▶ [TO DO]
Reproduce every record below word for word and include no pictures.

(Beginning of SOURCE DATA)

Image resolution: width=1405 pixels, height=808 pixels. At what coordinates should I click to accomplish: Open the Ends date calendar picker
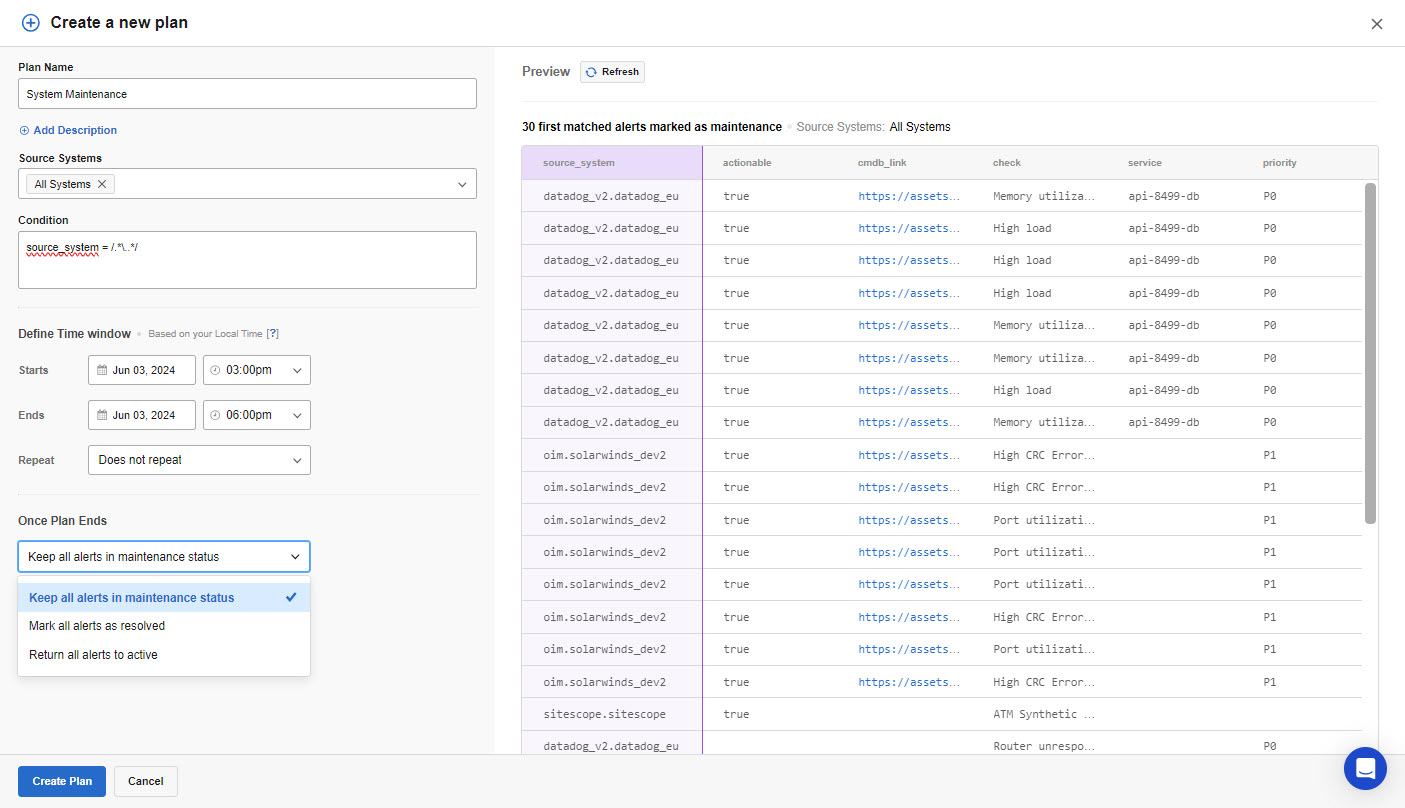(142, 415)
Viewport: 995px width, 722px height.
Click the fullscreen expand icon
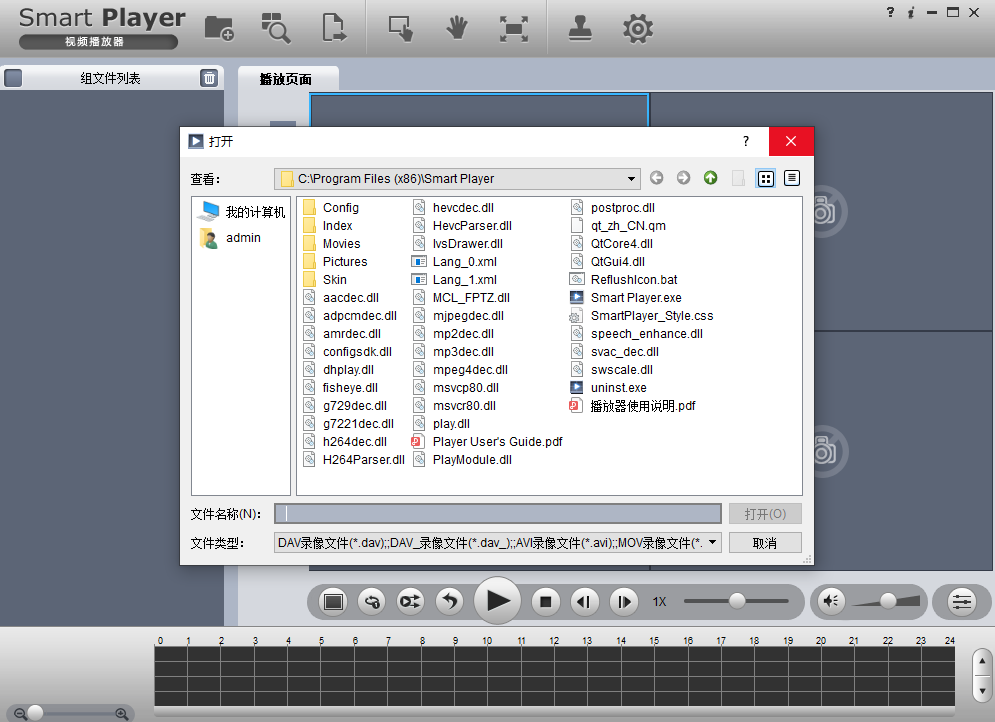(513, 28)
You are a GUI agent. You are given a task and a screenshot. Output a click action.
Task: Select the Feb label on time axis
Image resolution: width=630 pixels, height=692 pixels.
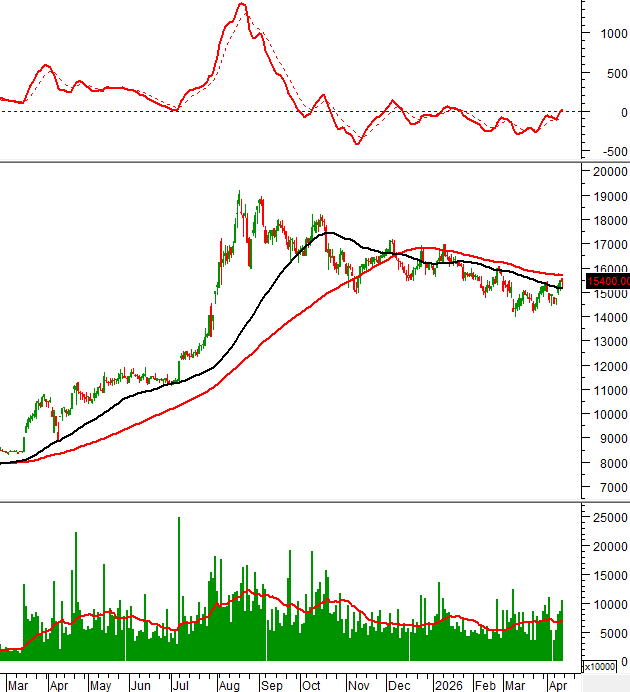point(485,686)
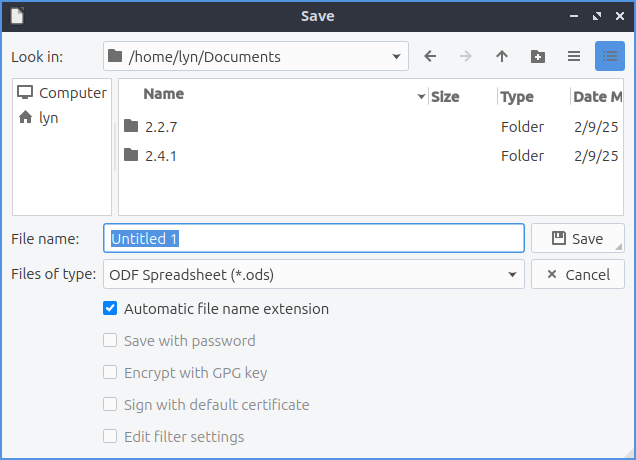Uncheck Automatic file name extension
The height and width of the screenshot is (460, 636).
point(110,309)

(End of SOURCE DATA)

▶ [OUTPUT OF THE EXERCISE]
Image resolution: width=1405 pixels, height=808 pixels. At what coordinates should I click to accomplish: Open the Ends date calendar picker
(142, 415)
Viewport: 995px width, 722px height.
Click the fullscreen expand icon
(513, 28)
You are a GUI agent. You are given a task and a screenshot. Output a click action.
Task: Select the Feb label on time axis
Image resolution: width=630 pixels, height=692 pixels.
point(485,686)
Uncheck Automatic file name extension
The height and width of the screenshot is (460, 636).
point(110,309)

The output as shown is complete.